Trecho do documento:
────
Quem não gosta de um camelô? Está num evento na rua e tem alguém vendendo água ali do teu lado, ou em um show. Até as pessoas que moram na zona sul, o ponto mais conservador, não são contra os camelôs; quem não tem uma relação com o camelô de, por exemplo, você compra um CD, ele dá problema e o camelô troca para você; você tem até a questão da democratização dos bens culturais, ou seja, isso foi só um exemplo, a gente pode pensar tudo a partir disso. Os sem-teto, sem-terra, ou seja, a possibilidade de se criar não a partir de modelos dos especialistas, mas criar a cidade a partir de seus viventes mesmo. Isso é democracia no sentido multitudinário e não no sentido povo.
Você acabou de falar agora do movimento como ele é e a partir do que ele é e, no início da nossa entrevista, falou do movimento zapatista. A Universidade Nômade tem também essa preocupação de não ser uma ciência dura, branca e heteronormativa, como o zapatista é, uma criação popular? Tem essa preocupação de uma voz da rua também ser publicada em um artigo, em um livro?
────
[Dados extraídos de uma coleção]
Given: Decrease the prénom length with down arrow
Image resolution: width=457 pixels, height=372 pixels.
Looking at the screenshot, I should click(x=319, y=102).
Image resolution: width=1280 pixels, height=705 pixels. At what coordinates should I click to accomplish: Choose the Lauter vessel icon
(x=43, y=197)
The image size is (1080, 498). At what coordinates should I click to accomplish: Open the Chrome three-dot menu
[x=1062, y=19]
────
Detalhes da tarefa:
Liste, por favor, todos os adjetivos que o trecho acima usa para descrever a ciência que a Universidade Nômade se preocupa em não ser.

Resposta do exercício:
- dura
- branca
- heteronormativa